Despite the allegations of abuse, Ukrainians in Kyiv still widely support the volunteers as the harbingers and defenders of democracy and Ukrainian nationalism. Homes and offices are decorated with the flags of the battalions, and businesses set up donation bins for the public to finance the volunteer fighters. Although hostilities have de-escalated dramatically since September 2015, the battalions have not been disbanded, nor have they been effectively brought under the command and control of the Ukrainian government.

If the volunteer battalions and right-wing political parties prompt a coup, the violence that will ensue can only spell disaster for those struggling to survive in the country’s damaged battle zones.
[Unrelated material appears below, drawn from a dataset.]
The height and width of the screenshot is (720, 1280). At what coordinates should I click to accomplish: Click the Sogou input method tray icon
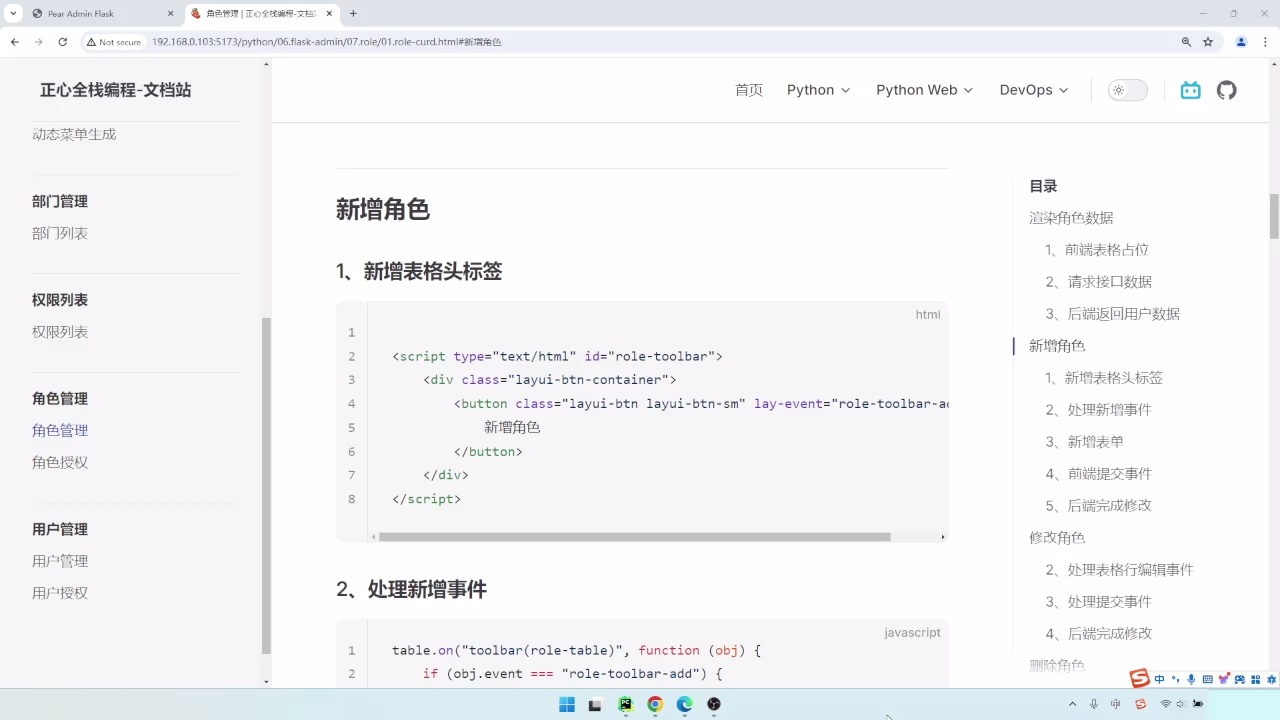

Unfortunately for Ukraine, it is likely that 2016 will witness more fighting, either through an uprising from the Ukrainian far right, another outbreak in the east, or both. Ukraine’s defense budget has ballooned since 2014, with the 2016 budget slated to total nearly four billion USD. In keeping with the analysis of local observers, Ukraine appears to be gearing up for continued military engagement, presumably with Russia.

The fear of instability and more war is ever-present in Ukraine, and the long-term consequences, especially for the displaced and chronically ill in the ATO zones, could be severe. When Ukraine once again thaws from its long winter, an outbreak of hostilities will significantly threaten civilian safety, as further fighting strains ruined and compromised infrastructure, the authorities in Donetsk and Luhansk continue to block humanitarian aid from international organizations, and the use of heavy weapons puts civilians at risk of indiscriminate shelling and firing. The worst outcome for 2016 would be an uprising provoked by the Right Sector, an event that would unravel even the current semblance of political structure, and thus accountability, with little hope of recovery or a peaceful settlement of the conflict in the east. The best safeguard for preserving stability, and safety for vulnerable populations, is for the Ukrainian government to implement reforms and deliver on its promises to Maidan protesters—effectively deflating the ire, and power, of Ukraine’s nationalists.